Riproduzione artistica del telescopio ELF. Crediti: ExoLife Finder/LIOM

Le sfide più grandi che la realizzazione di ELF comporta sono la realizzazione di materiali ultraleggeri che possano muoversi in modo delicato ma veloce e la capacità del sistema di apprendere automaticamente.

Per il primo quesito le ipotesi sono l’utilizzo della lucidatura a curvatura degli specchi, in cui lo specchio viene leggermente incurvato con l’utilizzo di laser, oppure l’applicazione di un polimero sul suo retro, che, quando viene attraversato da elettricità, deforma lo specchio stesso in maniera più rapida rispetto ai sistemi di ottica adattiva tradizionali.

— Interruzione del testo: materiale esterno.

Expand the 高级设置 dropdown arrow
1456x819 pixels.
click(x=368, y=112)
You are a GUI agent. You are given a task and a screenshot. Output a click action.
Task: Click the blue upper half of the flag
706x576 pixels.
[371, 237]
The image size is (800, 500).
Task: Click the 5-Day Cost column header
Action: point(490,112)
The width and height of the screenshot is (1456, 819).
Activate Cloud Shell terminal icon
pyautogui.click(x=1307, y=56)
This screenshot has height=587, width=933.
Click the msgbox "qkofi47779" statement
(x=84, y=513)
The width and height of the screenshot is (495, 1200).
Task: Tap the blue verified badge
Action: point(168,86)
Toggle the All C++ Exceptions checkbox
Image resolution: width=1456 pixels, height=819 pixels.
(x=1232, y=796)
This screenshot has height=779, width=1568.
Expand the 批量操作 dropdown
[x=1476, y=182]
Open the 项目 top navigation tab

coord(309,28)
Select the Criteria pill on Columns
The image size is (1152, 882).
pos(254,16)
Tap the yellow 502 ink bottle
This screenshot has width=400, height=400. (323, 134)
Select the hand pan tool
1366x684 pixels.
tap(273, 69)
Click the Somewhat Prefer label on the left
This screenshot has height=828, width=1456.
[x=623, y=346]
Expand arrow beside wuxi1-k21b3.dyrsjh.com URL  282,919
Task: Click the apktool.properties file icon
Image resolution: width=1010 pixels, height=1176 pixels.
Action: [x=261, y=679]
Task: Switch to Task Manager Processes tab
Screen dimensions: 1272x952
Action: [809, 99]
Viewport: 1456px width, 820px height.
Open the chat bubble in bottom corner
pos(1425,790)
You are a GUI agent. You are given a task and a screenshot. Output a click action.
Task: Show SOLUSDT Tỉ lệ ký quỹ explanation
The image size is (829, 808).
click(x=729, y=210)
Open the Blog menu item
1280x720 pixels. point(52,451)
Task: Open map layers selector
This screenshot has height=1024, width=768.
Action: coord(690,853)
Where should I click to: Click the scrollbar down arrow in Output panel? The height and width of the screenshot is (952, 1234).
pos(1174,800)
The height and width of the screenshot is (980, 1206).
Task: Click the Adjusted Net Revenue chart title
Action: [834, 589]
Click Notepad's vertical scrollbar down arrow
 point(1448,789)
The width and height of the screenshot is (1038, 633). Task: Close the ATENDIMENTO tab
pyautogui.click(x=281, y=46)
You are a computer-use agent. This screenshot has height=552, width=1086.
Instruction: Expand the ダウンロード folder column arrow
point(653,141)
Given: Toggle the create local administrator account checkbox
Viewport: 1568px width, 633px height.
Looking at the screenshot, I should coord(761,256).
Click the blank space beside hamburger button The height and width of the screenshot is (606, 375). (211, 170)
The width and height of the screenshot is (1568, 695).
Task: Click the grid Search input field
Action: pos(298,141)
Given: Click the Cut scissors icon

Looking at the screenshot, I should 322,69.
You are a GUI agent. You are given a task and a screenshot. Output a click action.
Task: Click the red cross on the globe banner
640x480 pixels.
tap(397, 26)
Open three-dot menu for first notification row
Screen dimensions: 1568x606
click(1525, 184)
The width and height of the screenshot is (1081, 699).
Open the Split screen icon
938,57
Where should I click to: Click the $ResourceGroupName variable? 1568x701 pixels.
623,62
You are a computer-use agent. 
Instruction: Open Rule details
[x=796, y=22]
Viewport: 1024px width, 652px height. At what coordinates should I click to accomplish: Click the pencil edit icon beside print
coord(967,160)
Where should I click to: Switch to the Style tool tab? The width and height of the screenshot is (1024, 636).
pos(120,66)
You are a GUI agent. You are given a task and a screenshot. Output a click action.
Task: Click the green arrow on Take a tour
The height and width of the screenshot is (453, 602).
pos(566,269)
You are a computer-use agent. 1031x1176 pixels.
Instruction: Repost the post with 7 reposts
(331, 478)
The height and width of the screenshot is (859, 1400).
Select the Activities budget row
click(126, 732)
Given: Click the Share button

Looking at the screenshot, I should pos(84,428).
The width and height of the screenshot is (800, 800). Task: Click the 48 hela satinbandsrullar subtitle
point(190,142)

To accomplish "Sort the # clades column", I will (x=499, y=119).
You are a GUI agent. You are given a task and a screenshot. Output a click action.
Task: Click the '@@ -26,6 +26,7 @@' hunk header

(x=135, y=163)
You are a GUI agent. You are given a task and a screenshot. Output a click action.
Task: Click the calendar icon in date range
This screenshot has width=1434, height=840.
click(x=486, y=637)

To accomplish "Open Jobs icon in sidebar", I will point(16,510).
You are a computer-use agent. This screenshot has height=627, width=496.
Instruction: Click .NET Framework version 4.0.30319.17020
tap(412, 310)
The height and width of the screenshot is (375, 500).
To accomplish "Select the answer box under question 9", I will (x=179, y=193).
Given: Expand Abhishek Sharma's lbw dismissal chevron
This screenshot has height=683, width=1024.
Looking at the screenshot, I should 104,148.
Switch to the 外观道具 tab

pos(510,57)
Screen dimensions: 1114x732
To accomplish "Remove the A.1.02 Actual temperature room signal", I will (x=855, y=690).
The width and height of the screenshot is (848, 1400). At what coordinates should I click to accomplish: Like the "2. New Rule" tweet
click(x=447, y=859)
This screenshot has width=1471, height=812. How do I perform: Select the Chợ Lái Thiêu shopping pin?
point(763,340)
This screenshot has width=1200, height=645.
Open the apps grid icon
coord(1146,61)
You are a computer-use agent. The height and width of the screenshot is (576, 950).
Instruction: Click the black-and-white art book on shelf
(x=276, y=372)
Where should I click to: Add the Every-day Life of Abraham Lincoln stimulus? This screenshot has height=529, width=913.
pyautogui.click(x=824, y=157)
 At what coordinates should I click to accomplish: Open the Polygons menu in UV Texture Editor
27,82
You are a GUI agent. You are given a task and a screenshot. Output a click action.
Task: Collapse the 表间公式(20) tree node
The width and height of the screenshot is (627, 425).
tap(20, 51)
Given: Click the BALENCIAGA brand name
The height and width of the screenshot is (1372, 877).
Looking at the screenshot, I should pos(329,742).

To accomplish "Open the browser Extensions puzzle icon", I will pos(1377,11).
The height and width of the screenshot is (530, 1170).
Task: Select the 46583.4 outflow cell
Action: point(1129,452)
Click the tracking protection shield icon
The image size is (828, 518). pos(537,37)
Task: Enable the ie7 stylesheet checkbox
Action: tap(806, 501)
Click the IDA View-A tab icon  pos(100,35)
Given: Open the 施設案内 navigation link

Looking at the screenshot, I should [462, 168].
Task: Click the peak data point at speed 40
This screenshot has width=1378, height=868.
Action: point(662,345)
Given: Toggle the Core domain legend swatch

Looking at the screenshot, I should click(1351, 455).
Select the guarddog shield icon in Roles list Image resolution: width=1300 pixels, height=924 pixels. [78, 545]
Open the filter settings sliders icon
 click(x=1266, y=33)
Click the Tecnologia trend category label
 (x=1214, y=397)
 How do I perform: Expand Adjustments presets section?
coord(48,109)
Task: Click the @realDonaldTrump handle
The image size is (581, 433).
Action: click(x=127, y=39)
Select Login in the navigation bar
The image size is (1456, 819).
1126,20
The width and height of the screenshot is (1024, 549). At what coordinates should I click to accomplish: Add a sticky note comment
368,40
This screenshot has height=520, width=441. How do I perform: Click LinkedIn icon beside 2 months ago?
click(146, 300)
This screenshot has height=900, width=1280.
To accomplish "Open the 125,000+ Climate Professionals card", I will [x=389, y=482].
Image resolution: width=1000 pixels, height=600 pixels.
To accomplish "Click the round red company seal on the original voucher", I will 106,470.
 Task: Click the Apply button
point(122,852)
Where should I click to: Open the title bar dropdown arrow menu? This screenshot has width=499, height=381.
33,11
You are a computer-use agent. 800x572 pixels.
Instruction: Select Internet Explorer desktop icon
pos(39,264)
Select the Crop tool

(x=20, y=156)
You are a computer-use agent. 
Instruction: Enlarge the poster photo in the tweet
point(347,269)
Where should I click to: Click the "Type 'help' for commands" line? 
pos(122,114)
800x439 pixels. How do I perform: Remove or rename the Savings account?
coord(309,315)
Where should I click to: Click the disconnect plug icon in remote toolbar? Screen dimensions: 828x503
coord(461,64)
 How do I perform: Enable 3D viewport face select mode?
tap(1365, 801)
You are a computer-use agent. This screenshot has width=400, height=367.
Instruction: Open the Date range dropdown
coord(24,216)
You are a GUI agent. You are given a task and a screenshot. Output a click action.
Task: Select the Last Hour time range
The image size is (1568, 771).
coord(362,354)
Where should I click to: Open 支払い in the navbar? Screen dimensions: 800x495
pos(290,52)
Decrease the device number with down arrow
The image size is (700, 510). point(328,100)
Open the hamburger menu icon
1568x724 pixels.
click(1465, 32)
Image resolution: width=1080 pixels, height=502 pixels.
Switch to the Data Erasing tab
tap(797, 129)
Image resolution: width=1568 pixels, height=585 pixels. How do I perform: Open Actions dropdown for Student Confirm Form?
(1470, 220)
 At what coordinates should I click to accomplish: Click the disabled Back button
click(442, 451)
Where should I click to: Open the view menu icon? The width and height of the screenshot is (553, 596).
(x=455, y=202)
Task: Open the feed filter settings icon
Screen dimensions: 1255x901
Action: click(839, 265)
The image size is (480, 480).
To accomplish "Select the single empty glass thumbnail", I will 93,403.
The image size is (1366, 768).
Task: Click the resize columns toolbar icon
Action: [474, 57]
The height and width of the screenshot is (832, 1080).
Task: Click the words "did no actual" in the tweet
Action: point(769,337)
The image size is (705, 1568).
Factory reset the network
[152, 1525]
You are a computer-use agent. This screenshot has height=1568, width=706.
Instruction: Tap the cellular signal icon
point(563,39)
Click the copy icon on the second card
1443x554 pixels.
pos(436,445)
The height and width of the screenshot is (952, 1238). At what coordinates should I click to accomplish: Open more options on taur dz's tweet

Inoltre, occorre lavorare anche sulla leggerezza dell’intera struttura, soprattutto per contenerne i costi. Una struttura di cavi in tensione che mantengano i vari componenti della struttura reciprocamente in posizione, nonostante le sollecitazioni ambientali quali vento, variazioni di temperatura e persino vibrazioni sismiche, secondo il concetto di “tensegrità” (dalla fusione delle parole “tensione” e “integrità”), è al momento l’idea più accreditata.

Rappresentazione artistica del telescopio SELF. Crediti: Instituto de Astrofisica de Canarias

Per ottenere tutto ciò, il team di progettazione sta implementando un sistema di apprendimento automatico, che tenga conto sia della stabilità strutturale, sia della capacità dello strumento di mantenere quell’interferenza che permette di annullare la luce della stella target.

Per tal motivo la costruzione di una sorta di modello in scala ridotta, ribattezzato SELF (Small ExoLife Finder), costituito da 15 specchi dal diametro di mezzo metro ciascuno, è prevista già alla fine del 2026 presso l’Osservatorio di Izaña sul Monte Teide a Tenerife. Lo scopo è di riuscire a osservare un pianeta fino a 10milioni di volte più debole della sua stella, mentre poi con ELF si punta a una differenza di luminosità di un miliardo di volte, riuscendo così anche a dedurre la presenza di oceani, deserti, montagne ecc, accumulando dati notte dopo notte e analizzando la diversa riflettività, per ricostruire una vera e propria mappa del pianeta stesso.

Il potenziale successo di SELF potrebbe successivamente portare a maggiori finanziamenti utili alla realizzazione di ELF, superando le considerevoli sfide che questo progetto comporta.